## Textauszug
Mein Beitrag zum Darwin-Jahr ist der Hinweis auf einen Simulationsklassiker, das Programm Blind Watchmaker, geschrieben von Richard Dawkins. Dawkins ist der wohl derzeit bekannteste Evolutionsbiologe und Verfechter der Darwinschen Theorie. Eine seine bekanntesten Publikationen ist das Buch Der blinde Uhrmacher – ein neues Plädoyer für den Darwinismus.
In diesem Buch hat Dawkins ein Gedankenexperiment konstruiert (und in ein Computerprogramm umgesetzt), das die Kraft der langsamen Anhäufung kleinster Veränderungen, d.h. der kumulativen Selektion demonstriert. Er zeigt dies an der Entwicklung abstrakter grafischer Formen, den Biomorphen.

## Erfasste Daten

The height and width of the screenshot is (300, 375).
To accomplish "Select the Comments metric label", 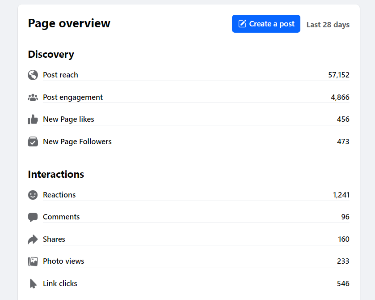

## Anhand der Angaben
**A.** Wie heißen laut Textauszug die abstrakten grafischen Formen, an denen Dawkins die kumulative Selektion zeigt?
**B.** Gib den Textauszug von „Mein Beitrag zum“ bis „für den Darwinismus.“ erneut wieder und ersetze darin „Evolutionsbiologe“ durch „Zoologe“.
**C.** Führe den Textauszug über Dawkins' Programm Blind Watchmaker im Anschluss an seinen letzten Satz weiter.

## Die Antworten
**A.** Sie heißen Biomorphe.

**B.**
Mein Beitrag zum Darwin-Jahr ist der Hinweis auf einen Simulationsklassiker, das Programm Blind Watchmaker, geschrieben von Richard Dawkins. Dawkins ist der wohl derzeit bekannteste Zoologe und Verfechter der Darwinschen Theorie. Eine seine bekanntesten Publikationen ist das Buch Der blinde Uhrmacher – ein neues Plädoyer für den Darwinismus.

**C.**
Ausgangspunkt sind dabei rekursive Strukturen, konkret rekursive Bäume, an denen leicht zu sehen ist, wie komplizierte Muster entstehen, wenn gleiche Regeln unterschiedlich oft ausgeführt werden. Dawkins steuert das Zeichnen einer solchen Struktur über neun Gene, wie Länge eines Astes, Winkel einer Verzweigung oder Rekursionstiefe. Jedes dieser Gene kann mutieren und jeder der entstehenden Bäume besitzt dann eine spezifische genetische Formel, die Zahlenwerte seiner neun Gene. So entsteht ein neundimensionaler Raum, den Dawkins Biomorphland nennt und der mit seinem Programm erforscht werden kann: Der Betrachter wählt immer das Objekt aus, das seinem Züchtungsziel am nächsten kommt. Dieses gelangt zur Vermehrung und bringt Nachkommen mit jeweils einer mutierten Eigenschaft hervor, aus denen wiederum gewählt wird. Über die Ergebnisse war Dawkins selbst ziemlich überrascht (Der blinde Uhrmacher, S. 80):
Nichts in meiner Intuition als Biologe, nichts in meiner 20-jährigen Erfahrung im Programmieren von Computern und nichts in meinen verrücktesten Träumen hatte mich auf das vorbereitet, was tatsächlich auf dem Bildschrim erschien … Voller Argwohn begann ich zu züchten … Mein ungläubiges Erstaunen wuchs in dem gleichen Maße wie die sich entwickelnde Ähnlichkeit … mit einem Insekt.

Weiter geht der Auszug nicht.